Çalışma planı: Ocak 1990 - Aralık 2015 tarihleri arasında mekanik kalp kapak replasmanı yapılan gebe kadınlarda antikoagülan tedavi rejimleri, retrospektif olarak incelendi. Mekanik kalp kapak replasmanı sonrası 57 hastada 72 gebelik gözden geçirildi ve dört farklı rejim belirlendi ve gebeliğin farklı trimesterlerinde değerlendirildi.
Bulgular: Yetmiş iki gebeliğin, 40'ı sağlıklı yeni doğanla, 35i (%48.6) sağlıklı yenidoğan, dördü (%5.6) prematüre doğum ve biri (%1.4) düşük doğum ağırlığı ile sonuçlandı. On sekiz (%25) terapötik ve 12 (%16.7) spontan düşüğün yanı sıra, iki (%2.8) ölü doğum izlendi.

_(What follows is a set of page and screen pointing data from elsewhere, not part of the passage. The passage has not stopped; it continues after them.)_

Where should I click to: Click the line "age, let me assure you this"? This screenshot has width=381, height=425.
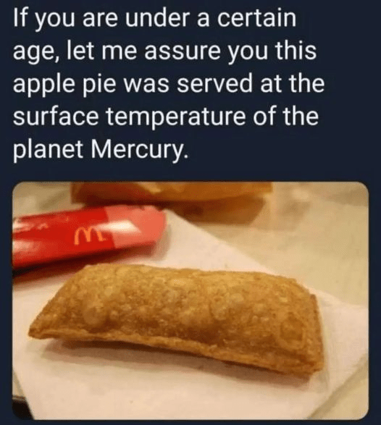164,53
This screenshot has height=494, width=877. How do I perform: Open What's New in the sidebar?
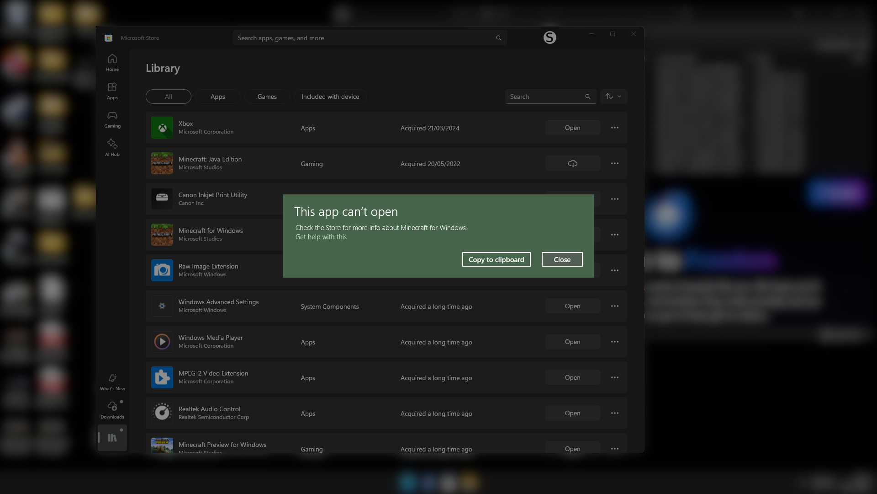[112, 382]
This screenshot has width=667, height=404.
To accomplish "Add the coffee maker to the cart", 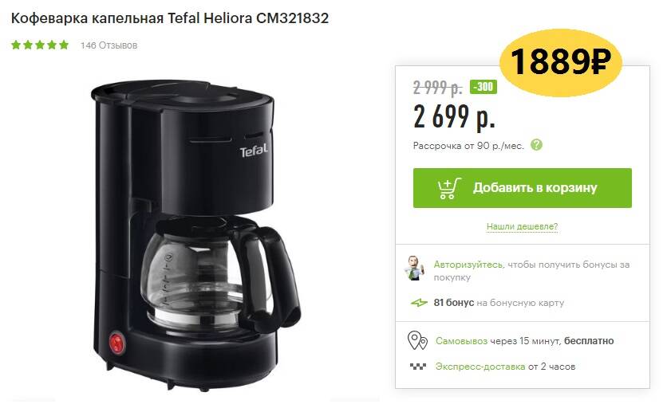I will coord(522,188).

Gebelik süresince veya post-partum dönemde, yedi gebede kapak trombozu gelişti. Altı hastada (%10.5) kanama ve yine altı (%10.5) hastada periferik emboli meydana geldi. Maternal mortalite görülmedi.
Sonuç: Gebelik sırasında en ideal antikoagülasyon rejimine ilişkin tam bir fikir birliği olmamasına rağmen, birinci trimesterde varfarinin teratojenisite ve artmış düşük riskini önlemek için doz ayarlamalı fraksiyone olmayan heparin veya düşük molekül ağırlıklı heparin ile değiştirilmesi uygundur. Düşük molekül ağırlıklı heparinin uygulaması kolaydır ve güvenilir bir şekilde izlenebilir ve başarılı gebelik sonuçlarına da vesile olabilir. Ancak, gebeliğin tüm trimesterleri süresince, günde ≤5 mg varfarini geçmemek kaydıyla kullanılacak varfarin, embriyopati riskinin gebe tarafından kabul edildiği durumlarda, alternatif bir seçenek olabilir.